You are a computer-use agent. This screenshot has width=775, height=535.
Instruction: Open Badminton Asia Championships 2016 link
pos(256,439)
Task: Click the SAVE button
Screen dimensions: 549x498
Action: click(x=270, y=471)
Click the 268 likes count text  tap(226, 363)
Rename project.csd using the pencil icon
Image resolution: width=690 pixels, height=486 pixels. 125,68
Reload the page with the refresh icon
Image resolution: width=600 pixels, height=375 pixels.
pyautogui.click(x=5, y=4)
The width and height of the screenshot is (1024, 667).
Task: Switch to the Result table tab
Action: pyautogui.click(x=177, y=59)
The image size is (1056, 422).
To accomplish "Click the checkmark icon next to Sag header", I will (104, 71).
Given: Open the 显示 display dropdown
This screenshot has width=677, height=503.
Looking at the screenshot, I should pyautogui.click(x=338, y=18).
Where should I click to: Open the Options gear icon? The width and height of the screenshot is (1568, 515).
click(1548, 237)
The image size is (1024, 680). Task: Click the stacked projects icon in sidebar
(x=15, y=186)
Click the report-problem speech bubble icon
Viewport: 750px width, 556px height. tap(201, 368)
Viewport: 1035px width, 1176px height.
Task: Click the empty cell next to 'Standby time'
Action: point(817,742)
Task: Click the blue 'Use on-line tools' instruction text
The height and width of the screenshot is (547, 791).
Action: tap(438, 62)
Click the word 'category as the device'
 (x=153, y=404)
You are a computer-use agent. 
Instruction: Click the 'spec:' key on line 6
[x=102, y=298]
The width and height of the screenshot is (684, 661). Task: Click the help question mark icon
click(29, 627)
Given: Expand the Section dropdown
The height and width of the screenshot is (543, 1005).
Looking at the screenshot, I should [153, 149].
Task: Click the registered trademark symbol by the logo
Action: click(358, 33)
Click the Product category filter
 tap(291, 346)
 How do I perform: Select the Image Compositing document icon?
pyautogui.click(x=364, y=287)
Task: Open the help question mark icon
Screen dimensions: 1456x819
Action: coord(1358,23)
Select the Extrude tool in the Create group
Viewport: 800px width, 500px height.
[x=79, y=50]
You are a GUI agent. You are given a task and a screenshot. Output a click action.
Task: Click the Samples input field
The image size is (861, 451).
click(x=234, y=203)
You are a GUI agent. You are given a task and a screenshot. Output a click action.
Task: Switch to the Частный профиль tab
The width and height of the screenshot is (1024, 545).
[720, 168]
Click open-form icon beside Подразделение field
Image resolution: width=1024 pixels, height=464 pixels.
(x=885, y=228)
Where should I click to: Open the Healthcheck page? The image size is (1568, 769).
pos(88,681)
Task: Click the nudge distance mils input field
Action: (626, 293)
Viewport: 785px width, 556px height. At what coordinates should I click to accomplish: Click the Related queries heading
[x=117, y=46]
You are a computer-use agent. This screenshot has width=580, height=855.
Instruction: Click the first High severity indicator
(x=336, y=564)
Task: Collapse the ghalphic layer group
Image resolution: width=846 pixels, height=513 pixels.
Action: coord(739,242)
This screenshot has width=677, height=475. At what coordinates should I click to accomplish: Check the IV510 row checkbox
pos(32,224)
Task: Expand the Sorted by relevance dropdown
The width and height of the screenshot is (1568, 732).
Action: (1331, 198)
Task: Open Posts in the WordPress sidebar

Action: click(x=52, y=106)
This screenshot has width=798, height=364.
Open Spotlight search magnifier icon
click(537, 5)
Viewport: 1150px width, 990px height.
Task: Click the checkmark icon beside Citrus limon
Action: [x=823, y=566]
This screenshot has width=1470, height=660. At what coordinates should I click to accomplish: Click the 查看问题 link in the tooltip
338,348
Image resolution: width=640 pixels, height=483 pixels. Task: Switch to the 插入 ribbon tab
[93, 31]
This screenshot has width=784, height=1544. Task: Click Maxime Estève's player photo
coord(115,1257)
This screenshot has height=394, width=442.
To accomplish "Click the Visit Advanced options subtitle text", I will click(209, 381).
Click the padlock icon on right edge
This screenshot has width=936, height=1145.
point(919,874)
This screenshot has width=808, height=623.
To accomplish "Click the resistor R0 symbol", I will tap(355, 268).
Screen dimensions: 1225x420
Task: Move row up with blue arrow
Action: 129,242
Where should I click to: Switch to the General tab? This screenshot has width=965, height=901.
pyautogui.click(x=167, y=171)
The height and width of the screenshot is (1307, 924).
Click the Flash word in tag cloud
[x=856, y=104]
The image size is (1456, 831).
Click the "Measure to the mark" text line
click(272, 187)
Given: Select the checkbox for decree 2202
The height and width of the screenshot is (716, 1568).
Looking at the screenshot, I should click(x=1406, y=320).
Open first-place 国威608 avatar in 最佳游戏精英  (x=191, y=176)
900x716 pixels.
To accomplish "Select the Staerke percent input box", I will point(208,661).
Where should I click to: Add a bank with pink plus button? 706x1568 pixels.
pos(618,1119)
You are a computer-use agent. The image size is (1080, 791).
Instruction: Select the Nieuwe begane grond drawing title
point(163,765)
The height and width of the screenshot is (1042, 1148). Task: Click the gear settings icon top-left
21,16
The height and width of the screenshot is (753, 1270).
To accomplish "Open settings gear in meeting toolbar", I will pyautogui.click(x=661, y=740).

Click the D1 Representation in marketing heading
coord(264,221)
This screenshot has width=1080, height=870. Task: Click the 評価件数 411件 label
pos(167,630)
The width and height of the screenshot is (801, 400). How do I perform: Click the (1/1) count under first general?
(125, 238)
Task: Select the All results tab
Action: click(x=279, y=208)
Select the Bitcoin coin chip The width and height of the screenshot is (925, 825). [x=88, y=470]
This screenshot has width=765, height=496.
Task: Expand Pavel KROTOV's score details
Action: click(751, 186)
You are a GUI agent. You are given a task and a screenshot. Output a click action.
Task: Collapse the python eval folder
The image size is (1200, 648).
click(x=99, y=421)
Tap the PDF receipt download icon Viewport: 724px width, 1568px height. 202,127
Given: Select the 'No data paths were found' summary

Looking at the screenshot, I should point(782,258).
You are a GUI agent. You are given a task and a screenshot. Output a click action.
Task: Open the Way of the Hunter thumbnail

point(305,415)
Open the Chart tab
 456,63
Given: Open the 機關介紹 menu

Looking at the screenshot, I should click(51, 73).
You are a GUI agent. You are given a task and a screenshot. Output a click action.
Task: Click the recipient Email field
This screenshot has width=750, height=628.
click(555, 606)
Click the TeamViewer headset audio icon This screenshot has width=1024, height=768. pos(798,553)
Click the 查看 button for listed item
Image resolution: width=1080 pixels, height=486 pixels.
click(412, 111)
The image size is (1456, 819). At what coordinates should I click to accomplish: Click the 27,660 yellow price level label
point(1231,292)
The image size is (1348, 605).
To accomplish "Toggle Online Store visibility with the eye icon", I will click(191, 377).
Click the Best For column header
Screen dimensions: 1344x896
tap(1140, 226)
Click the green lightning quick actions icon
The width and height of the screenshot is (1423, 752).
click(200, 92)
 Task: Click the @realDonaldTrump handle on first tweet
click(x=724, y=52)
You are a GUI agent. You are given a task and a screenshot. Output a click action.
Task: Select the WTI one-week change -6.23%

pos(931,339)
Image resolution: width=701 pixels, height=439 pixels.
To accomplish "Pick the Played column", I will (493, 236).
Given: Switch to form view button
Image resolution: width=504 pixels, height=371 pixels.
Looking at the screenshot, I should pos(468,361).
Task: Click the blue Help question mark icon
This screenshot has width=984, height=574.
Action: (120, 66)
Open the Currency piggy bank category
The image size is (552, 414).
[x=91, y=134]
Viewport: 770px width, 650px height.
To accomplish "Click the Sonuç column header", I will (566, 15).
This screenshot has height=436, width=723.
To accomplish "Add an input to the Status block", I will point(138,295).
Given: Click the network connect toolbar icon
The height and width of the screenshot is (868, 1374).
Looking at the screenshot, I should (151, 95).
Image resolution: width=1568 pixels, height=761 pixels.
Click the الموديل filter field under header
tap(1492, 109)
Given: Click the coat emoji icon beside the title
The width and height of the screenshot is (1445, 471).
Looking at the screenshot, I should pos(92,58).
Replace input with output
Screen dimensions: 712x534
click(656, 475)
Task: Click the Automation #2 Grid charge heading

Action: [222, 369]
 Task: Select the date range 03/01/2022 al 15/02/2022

▶ **Work to be completed**:
Go through the listing above and work out how many lines contain the string "Collapse". Reply with the number alone.

▶ **Written solution**:
2